Copy out the whole listing below exactly.

◆ ◆ ◆ ◆ ◆

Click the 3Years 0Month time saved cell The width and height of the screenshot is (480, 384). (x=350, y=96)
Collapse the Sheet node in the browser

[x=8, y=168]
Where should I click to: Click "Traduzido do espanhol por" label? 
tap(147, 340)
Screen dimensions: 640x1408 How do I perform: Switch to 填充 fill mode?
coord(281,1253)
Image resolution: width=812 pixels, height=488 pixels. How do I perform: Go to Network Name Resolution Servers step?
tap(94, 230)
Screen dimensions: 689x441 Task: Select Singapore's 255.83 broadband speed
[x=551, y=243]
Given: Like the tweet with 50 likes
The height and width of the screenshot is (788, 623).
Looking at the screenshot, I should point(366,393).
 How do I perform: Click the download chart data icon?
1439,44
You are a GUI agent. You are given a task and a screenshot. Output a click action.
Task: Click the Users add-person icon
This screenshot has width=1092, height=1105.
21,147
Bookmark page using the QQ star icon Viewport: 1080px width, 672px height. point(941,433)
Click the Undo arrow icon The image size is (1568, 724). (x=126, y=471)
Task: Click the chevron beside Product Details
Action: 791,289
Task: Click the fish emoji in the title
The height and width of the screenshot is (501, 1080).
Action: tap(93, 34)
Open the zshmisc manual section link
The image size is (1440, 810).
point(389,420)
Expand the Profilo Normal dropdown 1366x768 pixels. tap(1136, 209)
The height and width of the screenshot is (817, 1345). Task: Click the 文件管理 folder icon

◆ ◆ ◆ ◆ ◆

■ ANSWER SPACE
Click the 3Years 0Month time saved cell The width and height of the screenshot is (480, 384). (x=350, y=96)
Collapse the Sheet node in the browser

[x=8, y=168]
Where should I click to: Click "Traduzido do espanhol por" label? 
tap(147, 340)
Screen dimensions: 640x1408 How do I perform: Switch to 填充 fill mode?
coord(281,1253)
Image resolution: width=812 pixels, height=488 pixels. How do I perform: Go to Network Name Resolution Servers step?
tap(94, 230)
Screen dimensions: 689x441 Task: Select Singapore's 255.83 broadband speed
[x=551, y=243]
Given: Like the tweet with 50 likes
The height and width of the screenshot is (788, 623).
Looking at the screenshot, I should point(366,393).
 How do I perform: Click the download chart data icon?
1439,44
You are a GUI agent. You are given a task and a screenshot. Output a click action.
Task: Click the Users add-person icon
This screenshot has width=1092, height=1105.
21,147
Bookmark page using the QQ star icon Viewport: 1080px width, 672px height. point(941,433)
Click the Undo arrow icon The image size is (1568, 724). (x=126, y=471)
Task: Click the chevron beside Product Details
Action: 791,289
Task: Click the fish emoji in the title
The height and width of the screenshot is (501, 1080).
Action: tap(93, 34)
Open the zshmisc manual section link
The image size is (1440, 810).
point(389,420)
Expand the Profilo Normal dropdown 1366x768 pixels. tap(1136, 209)
The height and width of the screenshot is (817, 1345). Task: Click the 文件管理 folder icon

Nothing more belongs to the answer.